Instructions to follow
Set down all of the entries precisely as they were written.

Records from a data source
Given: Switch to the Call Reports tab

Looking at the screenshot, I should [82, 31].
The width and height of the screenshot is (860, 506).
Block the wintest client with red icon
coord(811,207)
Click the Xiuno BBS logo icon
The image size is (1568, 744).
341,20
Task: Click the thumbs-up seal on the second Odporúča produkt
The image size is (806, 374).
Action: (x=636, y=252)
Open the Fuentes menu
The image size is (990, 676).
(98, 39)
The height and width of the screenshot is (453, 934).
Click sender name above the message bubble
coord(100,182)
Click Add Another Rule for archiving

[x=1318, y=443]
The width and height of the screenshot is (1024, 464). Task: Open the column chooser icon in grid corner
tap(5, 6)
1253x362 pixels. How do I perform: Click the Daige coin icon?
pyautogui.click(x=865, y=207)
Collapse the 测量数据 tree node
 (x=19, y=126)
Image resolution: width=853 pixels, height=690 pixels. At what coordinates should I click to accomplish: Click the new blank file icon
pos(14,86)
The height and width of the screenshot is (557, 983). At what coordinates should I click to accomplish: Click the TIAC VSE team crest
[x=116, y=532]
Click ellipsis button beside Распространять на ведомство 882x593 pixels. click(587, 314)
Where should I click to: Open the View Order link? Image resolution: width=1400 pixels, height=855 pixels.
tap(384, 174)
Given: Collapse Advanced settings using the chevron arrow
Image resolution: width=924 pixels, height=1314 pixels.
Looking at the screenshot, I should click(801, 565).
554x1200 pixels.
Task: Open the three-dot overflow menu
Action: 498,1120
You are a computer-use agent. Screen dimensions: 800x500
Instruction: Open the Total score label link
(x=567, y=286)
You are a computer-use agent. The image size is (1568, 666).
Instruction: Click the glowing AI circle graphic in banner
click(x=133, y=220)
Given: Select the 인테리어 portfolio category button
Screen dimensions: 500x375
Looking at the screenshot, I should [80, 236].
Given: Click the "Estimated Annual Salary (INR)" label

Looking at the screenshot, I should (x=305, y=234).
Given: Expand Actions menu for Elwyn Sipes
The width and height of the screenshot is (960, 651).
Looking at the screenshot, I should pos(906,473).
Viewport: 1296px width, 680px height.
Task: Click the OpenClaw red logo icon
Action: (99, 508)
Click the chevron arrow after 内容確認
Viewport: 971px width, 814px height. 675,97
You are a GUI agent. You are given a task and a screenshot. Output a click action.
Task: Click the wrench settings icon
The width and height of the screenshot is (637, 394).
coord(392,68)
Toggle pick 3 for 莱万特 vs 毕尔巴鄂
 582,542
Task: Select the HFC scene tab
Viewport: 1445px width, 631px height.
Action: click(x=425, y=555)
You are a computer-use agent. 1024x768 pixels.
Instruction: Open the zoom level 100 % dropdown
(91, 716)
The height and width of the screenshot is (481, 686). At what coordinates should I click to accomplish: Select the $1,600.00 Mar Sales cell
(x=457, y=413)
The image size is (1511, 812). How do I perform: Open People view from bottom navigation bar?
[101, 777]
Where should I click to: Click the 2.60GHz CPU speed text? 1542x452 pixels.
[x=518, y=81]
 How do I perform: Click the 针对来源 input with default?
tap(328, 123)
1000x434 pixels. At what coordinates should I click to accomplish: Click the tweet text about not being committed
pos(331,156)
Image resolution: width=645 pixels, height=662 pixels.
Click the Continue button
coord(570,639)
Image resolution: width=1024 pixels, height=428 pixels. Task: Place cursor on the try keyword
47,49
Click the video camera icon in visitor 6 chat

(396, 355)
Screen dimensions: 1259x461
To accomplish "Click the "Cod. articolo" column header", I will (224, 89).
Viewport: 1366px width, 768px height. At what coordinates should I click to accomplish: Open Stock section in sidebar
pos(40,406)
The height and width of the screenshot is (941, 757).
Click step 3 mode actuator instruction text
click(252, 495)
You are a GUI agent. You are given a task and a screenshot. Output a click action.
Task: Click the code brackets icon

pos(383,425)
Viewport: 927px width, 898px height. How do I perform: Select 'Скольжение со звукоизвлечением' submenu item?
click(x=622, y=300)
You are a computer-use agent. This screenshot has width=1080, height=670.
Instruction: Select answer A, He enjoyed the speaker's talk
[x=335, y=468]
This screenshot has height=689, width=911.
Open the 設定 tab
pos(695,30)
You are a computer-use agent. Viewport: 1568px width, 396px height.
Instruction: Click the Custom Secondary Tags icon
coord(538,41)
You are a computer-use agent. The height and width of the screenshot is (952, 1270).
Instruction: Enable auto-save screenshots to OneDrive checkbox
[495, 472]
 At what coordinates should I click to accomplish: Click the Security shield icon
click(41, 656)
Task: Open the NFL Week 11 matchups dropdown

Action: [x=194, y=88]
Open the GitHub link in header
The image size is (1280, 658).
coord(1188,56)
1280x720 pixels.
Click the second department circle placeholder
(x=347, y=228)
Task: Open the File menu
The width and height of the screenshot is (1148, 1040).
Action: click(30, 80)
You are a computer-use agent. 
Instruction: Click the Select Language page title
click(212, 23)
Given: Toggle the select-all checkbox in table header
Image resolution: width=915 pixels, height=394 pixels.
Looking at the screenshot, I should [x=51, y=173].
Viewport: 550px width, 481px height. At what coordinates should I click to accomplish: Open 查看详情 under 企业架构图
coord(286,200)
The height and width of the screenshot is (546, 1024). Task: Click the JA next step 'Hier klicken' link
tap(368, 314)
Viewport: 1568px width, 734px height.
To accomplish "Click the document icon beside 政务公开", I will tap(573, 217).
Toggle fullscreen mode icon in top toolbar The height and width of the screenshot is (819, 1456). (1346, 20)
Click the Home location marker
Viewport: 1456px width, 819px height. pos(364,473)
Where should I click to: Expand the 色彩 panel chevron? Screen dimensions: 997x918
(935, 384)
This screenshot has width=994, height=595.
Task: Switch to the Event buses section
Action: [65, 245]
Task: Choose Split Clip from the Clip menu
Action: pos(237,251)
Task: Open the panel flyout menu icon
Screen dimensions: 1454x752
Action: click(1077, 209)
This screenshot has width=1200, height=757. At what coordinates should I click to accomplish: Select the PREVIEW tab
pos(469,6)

Expected output
Given: Switch to the Call Reports tab

Looking at the screenshot, I should [82, 31].
The width and height of the screenshot is (860, 506).
Block the wintest client with red icon
coord(811,207)
Click the Xiuno BBS logo icon
The image size is (1568, 744).
341,20
Task: Click the thumbs-up seal on the second Odporúča produkt
The image size is (806, 374).
Action: (x=636, y=252)
Open the Fuentes menu
The image size is (990, 676).
(98, 39)
The height and width of the screenshot is (453, 934).
Click sender name above the message bubble
coord(100,182)
Click Add Another Rule for archiving

[x=1318, y=443]
The width and height of the screenshot is (1024, 464). Task: Open the column chooser icon in grid corner
tap(5, 6)
1253x362 pixels. How do I perform: Click the Daige coin icon?
pyautogui.click(x=865, y=207)
Collapse the 测量数据 tree node
 (x=19, y=126)
Image resolution: width=853 pixels, height=690 pixels. At what coordinates should I click to accomplish: Click the new blank file icon
pos(14,86)
The height and width of the screenshot is (557, 983). At what coordinates should I click to accomplish: Click the TIAC VSE team crest
[x=116, y=532]
Click ellipsis button beside Распространять на ведомство 882x593 pixels. click(587, 314)
Where should I click to: Open the View Order link? Image resolution: width=1400 pixels, height=855 pixels.
tap(384, 174)
Given: Collapse Advanced settings using the chevron arrow
Image resolution: width=924 pixels, height=1314 pixels.
Looking at the screenshot, I should click(801, 565).
554x1200 pixels.
Task: Open the three-dot overflow menu
Action: 498,1120
You are a computer-use agent. Screen dimensions: 800x500
Instruction: Open the Total score label link
(x=567, y=286)
You are a computer-use agent. The image size is (1568, 666).
Instruction: Click the glowing AI circle graphic in banner
click(x=133, y=220)
Given: Select the 인테리어 portfolio category button
Screen dimensions: 500x375
Looking at the screenshot, I should [80, 236].
Given: Click the "Estimated Annual Salary (INR)" label

Looking at the screenshot, I should (x=305, y=234).
Given: Expand Actions menu for Elwyn Sipes
The width and height of the screenshot is (960, 651).
Looking at the screenshot, I should pos(906,473).
Viewport: 1296px width, 680px height.
Task: Click the OpenClaw red logo icon
Action: (99, 508)
Click the chevron arrow after 内容確認
Viewport: 971px width, 814px height. 675,97
You are a GUI agent. You are given a task and a screenshot. Output a click action.
Task: Click the wrench settings icon
The width and height of the screenshot is (637, 394).
coord(392,68)
Toggle pick 3 for 莱万特 vs 毕尔巴鄂
 582,542
Task: Select the HFC scene tab
Viewport: 1445px width, 631px height.
Action: click(x=425, y=555)
You are a computer-use agent. 1024x768 pixels.
Instruction: Open the zoom level 100 % dropdown
(91, 716)
The height and width of the screenshot is (481, 686). At what coordinates should I click to accomplish: Select the $1,600.00 Mar Sales cell
(x=457, y=413)
The image size is (1511, 812). How do I perform: Open People view from bottom navigation bar?
[101, 777]
Where should I click to: Click the 2.60GHz CPU speed text? 1542x452 pixels.
[x=518, y=81]
 How do I perform: Click the 针对来源 input with default?
tap(328, 123)
1000x434 pixels. At what coordinates should I click to accomplish: Click the tweet text about not being committed
pos(331,156)
Image resolution: width=645 pixels, height=662 pixels.
Click the Continue button
coord(570,639)
Image resolution: width=1024 pixels, height=428 pixels. Task: Place cursor on the try keyword
47,49
Click the video camera icon in visitor 6 chat

(396, 355)
Screen dimensions: 1259x461
To accomplish "Click the "Cod. articolo" column header", I will (224, 89).
Viewport: 1366px width, 768px height. At what coordinates should I click to accomplish: Open Stock section in sidebar
pos(40,406)
The height and width of the screenshot is (941, 757).
Click step 3 mode actuator instruction text
click(252, 495)
You are a GUI agent. You are given a task and a screenshot. Output a click action.
Task: Click the code brackets icon

pos(383,425)
Viewport: 927px width, 898px height. How do I perform: Select 'Скольжение со звукоизвлечением' submenu item?
click(x=622, y=300)
You are a computer-use agent. This screenshot has width=1080, height=670.
Instruction: Select answer A, He enjoyed the speaker's talk
[x=335, y=468]
This screenshot has height=689, width=911.
Open the 設定 tab
pos(695,30)
You are a computer-use agent. Viewport: 1568px width, 396px height.
Instruction: Click the Custom Secondary Tags icon
coord(538,41)
You are a computer-use agent. The height and width of the screenshot is (952, 1270).
Instruction: Enable auto-save screenshots to OneDrive checkbox
[495, 472]
 At what coordinates should I click to accomplish: Click the Security shield icon
click(41, 656)
Task: Open the NFL Week 11 matchups dropdown

Action: [x=194, y=88]
Open the GitHub link in header
The image size is (1280, 658).
coord(1188,56)
1280x720 pixels.
Click the second department circle placeholder
(x=347, y=228)
Task: Open the File menu
The width and height of the screenshot is (1148, 1040).
Action: click(30, 80)
You are a computer-use agent. 
Instruction: Click the Select Language page title
click(212, 23)
Given: Toggle the select-all checkbox in table header
Image resolution: width=915 pixels, height=394 pixels.
Looking at the screenshot, I should [x=51, y=173].
Viewport: 550px width, 481px height. At what coordinates should I click to accomplish: Open 查看详情 under 企业架构图
coord(286,200)
The height and width of the screenshot is (546, 1024). Task: Click the JA next step 'Hier klicken' link
tap(368, 314)
Viewport: 1568px width, 734px height.
To accomplish "Click the document icon beside 政务公开", I will tap(573, 217).
Toggle fullscreen mode icon in top toolbar The height and width of the screenshot is (819, 1456). (1346, 20)
Click the Home location marker
Viewport: 1456px width, 819px height. pos(364,473)
Where should I click to: Expand the 色彩 panel chevron? Screen dimensions: 997x918
(935, 384)
This screenshot has width=994, height=595.
Task: Switch to the Event buses section
Action: [65, 245]
Task: Choose Split Clip from the Clip menu
Action: pos(237,251)
Task: Open the panel flyout menu icon
Screen dimensions: 1454x752
Action: click(1077, 209)
This screenshot has width=1200, height=757. At what coordinates should I click to accomplish: Select the PREVIEW tab
pos(469,6)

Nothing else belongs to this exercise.